Human Freedom vs Deterministic and Reductionist Views
Deterministic Perspectives
This section outlines five modalities, all suggesting that humans are not masters of themselves but victims of unseen forces:
- The practice of sorcery.
- A growing interest in horoscopes or astrology.
- Belief in reincarnation.
- Providential Passivity: The mistaken belief among some Christians that everything is fatally determined and imposed by God.
- Social Fatalism: Based on misconceptions about fundamental human equality leading to fatalism.
Psychological Reductionism
Human beings are reduced, ultimately, to their psyche.
- Some followers of Freud think the person is a victim of an essentially erotic instinct.
- Some disciples of Pavlov see humans as a bundle of conditioned reflexes.
In these views, humans lack freedom as they merely respond to mechanical stimuli.
Economistic Worldviews
- Consumerist Vision: Pays tribute to having more, potentially drowning individuals in an eagerness for unrestrained acquisition, consumption, and spending.
- Individualistic Vision: This perspective places the economy above human service, making humans serve the economy instead.

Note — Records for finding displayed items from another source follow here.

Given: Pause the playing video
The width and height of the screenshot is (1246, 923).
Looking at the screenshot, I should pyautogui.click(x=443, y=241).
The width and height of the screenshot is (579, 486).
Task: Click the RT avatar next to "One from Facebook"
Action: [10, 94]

- Collectivist Vision: While claiming to defend majority interests, this view can crush human rights, such as the right to religious freedom.
Scientistic Viewpoint
The human vocation is seen as solely focused on the conquest of the universe. In this view, only what science can prove is recognized as true. Everything is justified in the name of science. Humans are reduced to what science can define them as.
Statist Perspectives
- Deification of the State: The state is viewed as a god-like entity capable of anything, to which anything can be demanded.

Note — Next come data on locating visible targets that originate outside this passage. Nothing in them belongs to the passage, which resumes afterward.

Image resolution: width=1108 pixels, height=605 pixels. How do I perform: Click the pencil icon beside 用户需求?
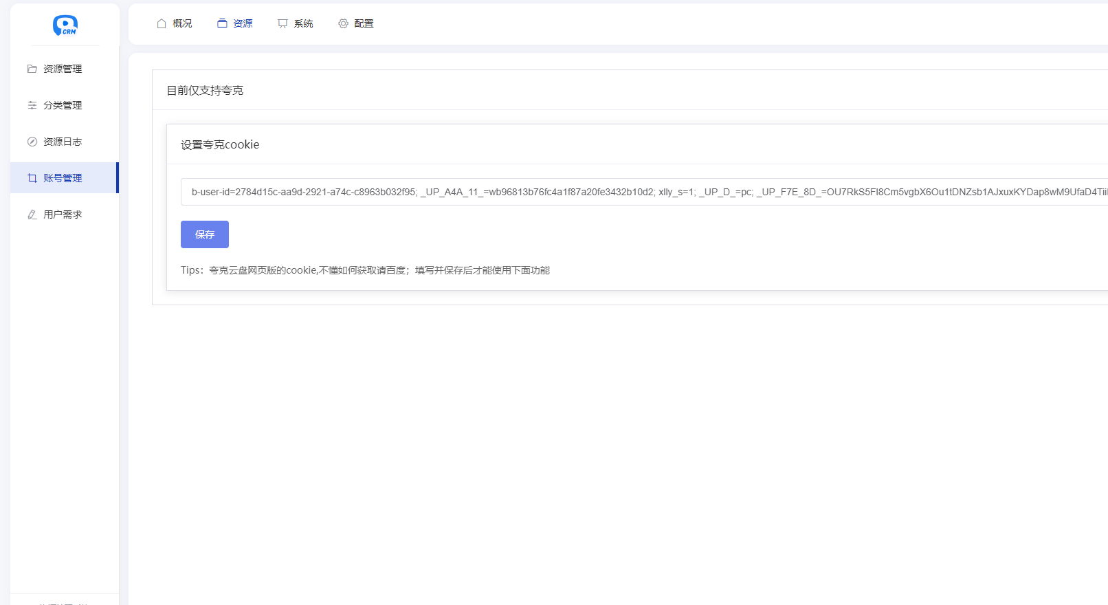[32, 215]
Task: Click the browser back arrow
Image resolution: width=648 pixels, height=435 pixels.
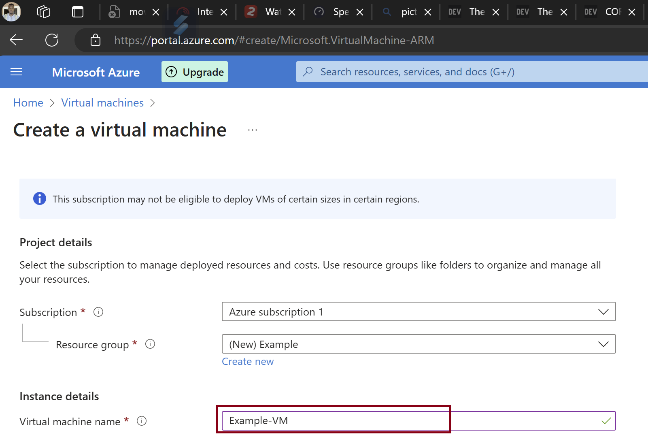Action: click(x=16, y=40)
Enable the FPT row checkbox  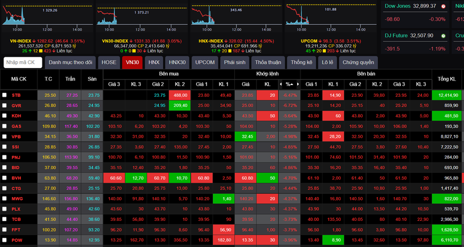5,230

- Debasement of the State: Alarmed by the dangers of statism, some proceed to sell state enterprises, potentially without a rational plan.
Human Capacity for Understanding
Through our understanding, we are able to:
- Possess self-consciousness, realizing our own presence.
- Think and understand the order established by our Creator.
- Use intelligence to guide our search for truth.
- Know ourselves, others, and God.
- Hear the voice of God resounding in our hearts, recorded as law.
Human Capacity for Will
By our will, we are able to:
- Exercise self-determination: using our will to guide our search for good and achieve freedom.
- Choose to follow Christ to reach union with God.
- Align our actions with the moral law engraved in our hearts.
- Learn to live in true freedom.
- Responsibly make our own decisions and answer for them.
Human Capacity for Communion
Through our understanding and will, we can love and enter into communion:
- Engage in personal and intimate relationships: expressing, communicating, opening our hearts to give and receive.
- Listen, accept, and welcome others to build bonds of unity and community.
- Forgive when we are offended and apologize when we offend others.
- Love God and our neighbors, serving others and giving life.
We become more fully human as we freely choose the purpose for which we were created: to love. Endowed with a spiritual soul, intellect, and will, the human person is ordered towards God from conception and destined for eternal bliss.